*TASK TO COMPLETE*:
Could you rewrite this data, changing each "computer-use agent" to "screen-control agent" and leaving everything else the same?
## begin INFORMATION SUPPLIED
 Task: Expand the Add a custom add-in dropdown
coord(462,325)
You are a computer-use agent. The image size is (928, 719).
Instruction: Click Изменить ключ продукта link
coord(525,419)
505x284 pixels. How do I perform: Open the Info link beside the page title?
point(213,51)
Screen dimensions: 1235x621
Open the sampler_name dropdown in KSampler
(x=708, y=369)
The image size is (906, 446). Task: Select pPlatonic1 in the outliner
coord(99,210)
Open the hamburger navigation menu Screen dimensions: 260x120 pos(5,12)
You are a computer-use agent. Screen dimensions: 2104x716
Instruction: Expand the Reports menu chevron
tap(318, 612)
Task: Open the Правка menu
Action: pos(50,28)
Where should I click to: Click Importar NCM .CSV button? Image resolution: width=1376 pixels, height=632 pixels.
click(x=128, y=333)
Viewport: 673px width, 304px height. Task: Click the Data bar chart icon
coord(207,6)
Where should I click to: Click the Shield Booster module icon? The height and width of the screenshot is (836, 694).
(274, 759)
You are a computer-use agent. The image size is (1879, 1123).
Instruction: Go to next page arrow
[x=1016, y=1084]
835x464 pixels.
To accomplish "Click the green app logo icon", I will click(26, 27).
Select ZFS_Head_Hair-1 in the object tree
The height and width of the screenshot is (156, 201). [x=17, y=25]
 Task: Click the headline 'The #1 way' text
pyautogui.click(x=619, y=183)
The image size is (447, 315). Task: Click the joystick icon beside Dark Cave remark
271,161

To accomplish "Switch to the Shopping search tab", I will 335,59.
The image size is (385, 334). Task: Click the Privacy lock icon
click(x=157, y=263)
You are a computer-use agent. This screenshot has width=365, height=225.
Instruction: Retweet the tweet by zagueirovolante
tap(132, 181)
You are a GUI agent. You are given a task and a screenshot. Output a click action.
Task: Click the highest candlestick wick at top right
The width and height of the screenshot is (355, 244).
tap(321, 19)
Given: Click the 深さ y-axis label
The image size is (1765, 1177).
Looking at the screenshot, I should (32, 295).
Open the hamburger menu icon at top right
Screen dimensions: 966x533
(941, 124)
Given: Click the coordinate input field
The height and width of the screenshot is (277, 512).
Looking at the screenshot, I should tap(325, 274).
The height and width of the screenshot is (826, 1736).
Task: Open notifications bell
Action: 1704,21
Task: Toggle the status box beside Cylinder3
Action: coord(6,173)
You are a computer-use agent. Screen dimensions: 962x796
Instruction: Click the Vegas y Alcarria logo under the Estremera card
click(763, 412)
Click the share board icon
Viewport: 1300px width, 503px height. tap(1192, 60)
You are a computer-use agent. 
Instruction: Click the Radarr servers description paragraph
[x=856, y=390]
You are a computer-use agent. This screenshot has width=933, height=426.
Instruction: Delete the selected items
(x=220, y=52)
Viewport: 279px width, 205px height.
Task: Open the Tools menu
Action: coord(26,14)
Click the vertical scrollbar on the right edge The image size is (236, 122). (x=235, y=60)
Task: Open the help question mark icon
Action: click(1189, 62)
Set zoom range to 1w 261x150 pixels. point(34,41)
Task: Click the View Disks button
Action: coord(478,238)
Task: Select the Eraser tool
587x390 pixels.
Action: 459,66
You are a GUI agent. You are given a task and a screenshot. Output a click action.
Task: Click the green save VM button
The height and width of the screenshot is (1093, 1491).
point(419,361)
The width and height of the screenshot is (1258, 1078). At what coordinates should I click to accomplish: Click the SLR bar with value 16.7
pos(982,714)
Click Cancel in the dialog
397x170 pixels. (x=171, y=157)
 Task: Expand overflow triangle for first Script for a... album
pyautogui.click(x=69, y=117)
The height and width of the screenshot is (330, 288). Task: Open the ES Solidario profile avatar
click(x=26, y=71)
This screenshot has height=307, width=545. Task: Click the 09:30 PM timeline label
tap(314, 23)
## end INFORMATION SUPPLIED
*TASK RESPONSE*:
 Task: Expand the Add a custom add-in dropdown
coord(462,325)
You are a screen-control agent. The image size is (928, 719).
Instruction: Click Изменить ключ продукта link
coord(525,419)
505x284 pixels. How do I perform: Open the Info link beside the page title?
point(213,51)
Screen dimensions: 1235x621
Open the sampler_name dropdown in KSampler
(x=708, y=369)
The image size is (906, 446). Task: Select pPlatonic1 in the outliner
coord(99,210)
Open the hamburger navigation menu Screen dimensions: 260x120 pos(5,12)
You are a screen-control agent. Screen dimensions: 2104x716
Instruction: Expand the Reports menu chevron
tap(318, 612)
Task: Open the Правка menu
Action: pos(50,28)
Where should I click to: Click Importar NCM .CSV button? Image resolution: width=1376 pixels, height=632 pixels.
click(x=128, y=333)
Viewport: 673px width, 304px height. Task: Click the Data bar chart icon
coord(207,6)
Where should I click to: Click the Shield Booster module icon? The height and width of the screenshot is (836, 694).
(274, 759)
You are a screen-control agent. The image size is (1879, 1123).
Instruction: Go to next page arrow
[x=1016, y=1084]
835x464 pixels.
To accomplish "Click the green app logo icon", I will click(26, 27).
Select ZFS_Head_Hair-1 in the object tree
The height and width of the screenshot is (156, 201). [x=17, y=25]
 Task: Click the headline 'The #1 way' text
pyautogui.click(x=619, y=183)
The image size is (447, 315). Task: Click the joystick icon beside Dark Cave remark
271,161

To accomplish "Switch to the Shopping search tab", I will 335,59.
The image size is (385, 334). Task: Click the Privacy lock icon
click(x=157, y=263)
You are a screen-control agent. This screenshot has width=365, height=225.
Instruction: Retweet the tweet by zagueirovolante
tap(132, 181)
You are a GUI agent. You are given a task and a screenshot. Output a click action.
Task: Click the highest candlestick wick at top right
The width and height of the screenshot is (355, 244).
tap(321, 19)
Given: Click the 深さ y-axis label
The image size is (1765, 1177).
Looking at the screenshot, I should (32, 295).
Open the hamburger menu icon at top right
Screen dimensions: 966x533
(941, 124)
Given: Click the coordinate input field
The height and width of the screenshot is (277, 512).
Looking at the screenshot, I should tap(325, 274).
The height and width of the screenshot is (826, 1736).
Task: Open notifications bell
Action: 1704,21
Task: Toggle the status box beside Cylinder3
Action: coord(6,173)
You are a screen-control agent. Screen dimensions: 962x796
Instruction: Click the Vegas y Alcarria logo under the Estremera card
click(763, 412)
Click the share board icon
Viewport: 1300px width, 503px height. tap(1192, 60)
You are a screen-control agent. 
Instruction: Click the Radarr servers description paragraph
[x=856, y=390]
You are a screen-control agent. This screenshot has width=933, height=426.
Instruction: Delete the selected items
(x=220, y=52)
Viewport: 279px width, 205px height.
Task: Open the Tools menu
Action: coord(26,14)
Click the vertical scrollbar on the right edge The image size is (236, 122). (x=235, y=60)
Task: Open the help question mark icon
Action: click(1189, 62)
Set zoom range to 1w 261x150 pixels. point(34,41)
Task: Click the View Disks button
Action: coord(478,238)
Task: Select the Eraser tool
587x390 pixels.
Action: 459,66
You are a GUI agent. You are given a task and a screenshot. Output a click action.
Task: Click the green save VM button
The height and width of the screenshot is (1093, 1491).
point(419,361)
The width and height of the screenshot is (1258, 1078). At what coordinates should I click to accomplish: Click the SLR bar with value 16.7
pos(982,714)
Click Cancel in the dialog
397x170 pixels. (x=171, y=157)
 Task: Expand overflow triangle for first Script for a... album
pyautogui.click(x=69, y=117)
The height and width of the screenshot is (330, 288). Task: Open the ES Solidario profile avatar
click(x=26, y=71)
This screenshot has height=307, width=545. Task: Click the 09:30 PM timeline label
tap(314, 23)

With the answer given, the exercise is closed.